Il y avait des éléments suffisants pour renvoyer le dossier à un tribunal indépendant, a-t-il ajouté. "Le juge n'a même pas entendu le directeur de la prison de Bochuz. J'ai l'impression qu'on a voulu vite blanchir tout le monde".

Erreurs en chaîne évoquées par le juge

Première erreur: avoir refermé la porte de la cellule après avoir éteint le feu, au lieu d'en sortir le détenu. Mais, reconnaît le juge, personne n'a réalisé que le système de ventilation ne fonctionnait pas et que le prisonnier restait dans la fumée.

La directrice et le gardien de piquet sont épinglés pour ne pas avoir autorisé immédiatement les ambulanciers à entrer dans la cellule. Certes, admet le juge, ils craignaient que le prisonnier simule un état d'inconscience et qu'il devienne agressif dès qu'on ouvre la porte.

Skander Vogt avait été condamné début 2001 à vingt mois pour voies de fait notamment.
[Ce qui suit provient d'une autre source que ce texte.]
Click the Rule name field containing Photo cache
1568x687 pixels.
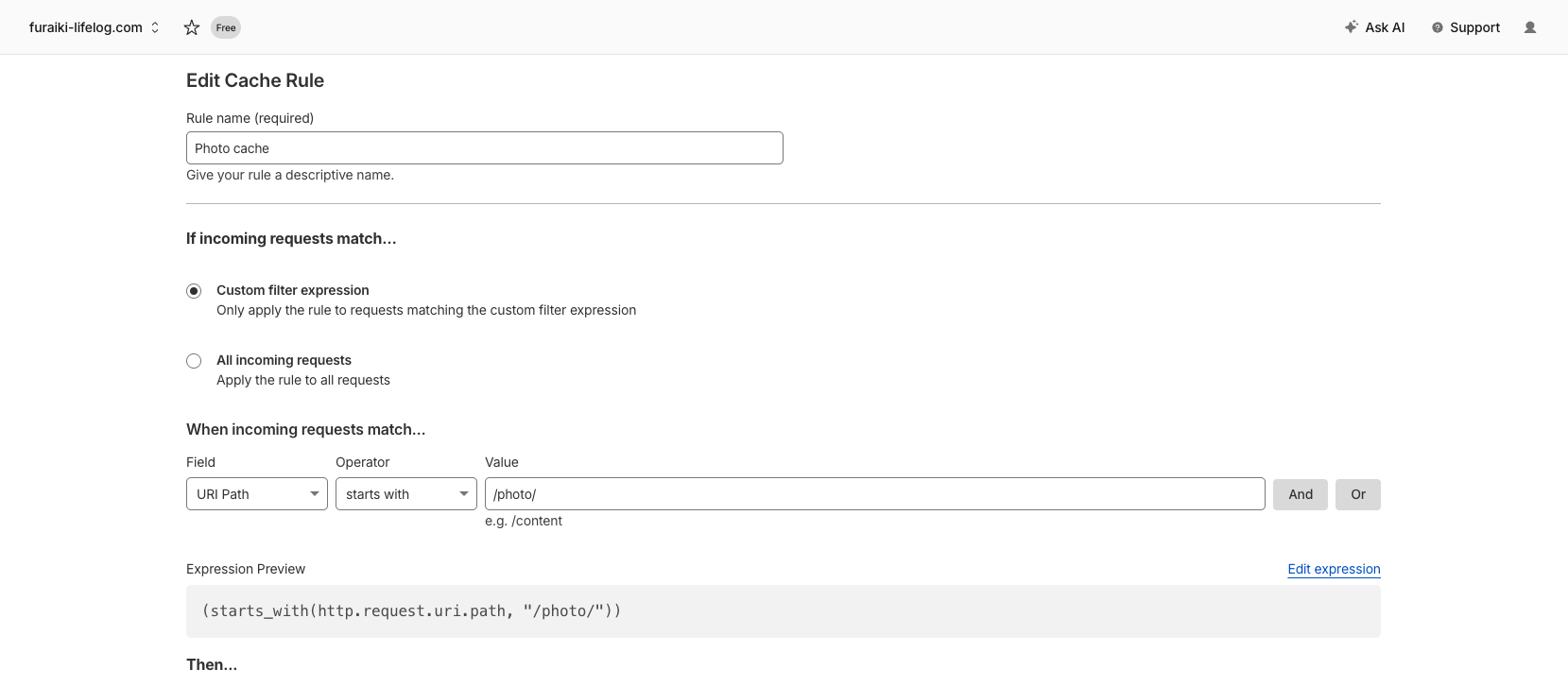(x=484, y=148)
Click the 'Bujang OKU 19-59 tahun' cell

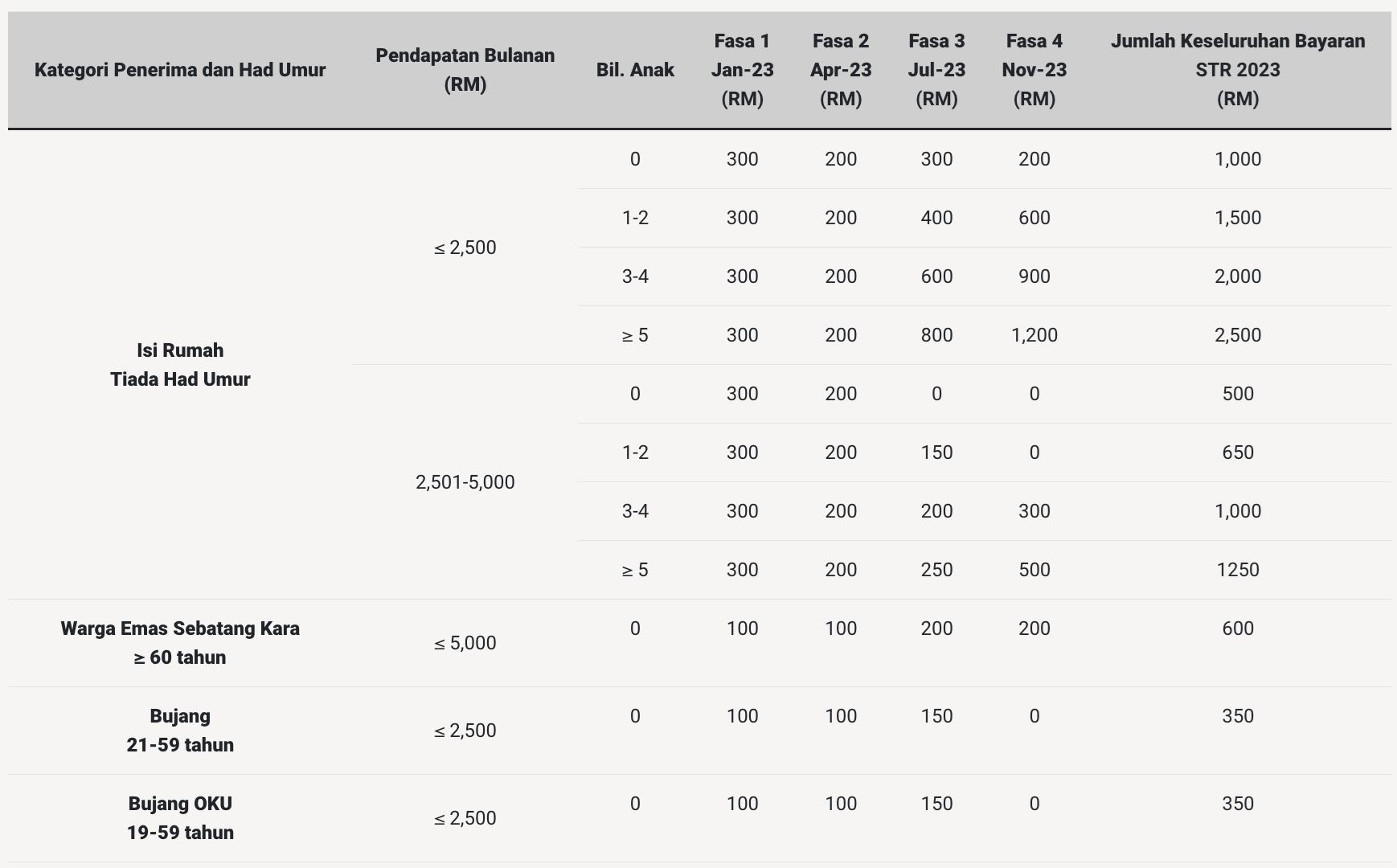point(180,818)
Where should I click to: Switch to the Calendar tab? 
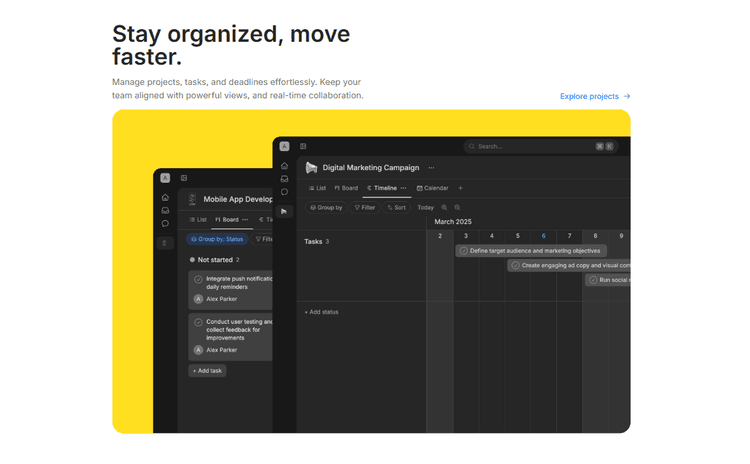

En prison, il était considéré comme dangereux et séjournait depuis le 12 août 2005 en régime de haute sécurité.

Enfin, le juge estime que l'équipe médicale aurait dû mieux informer les gardiens des risques létaux encourus par Skander Vogt.

Le personnel de la prison est entré dans la cellule sans attendre le DARD, les forces spéciales, lorsque l'urgence a été réellement comprise.

La responsable de piquet aurait dû venir sur place plus tôt, ajoute le juge. Elle aurait pu mieux se rendre compte de la situation, même si cela aurait probablement été trop tard pour éviter le décès.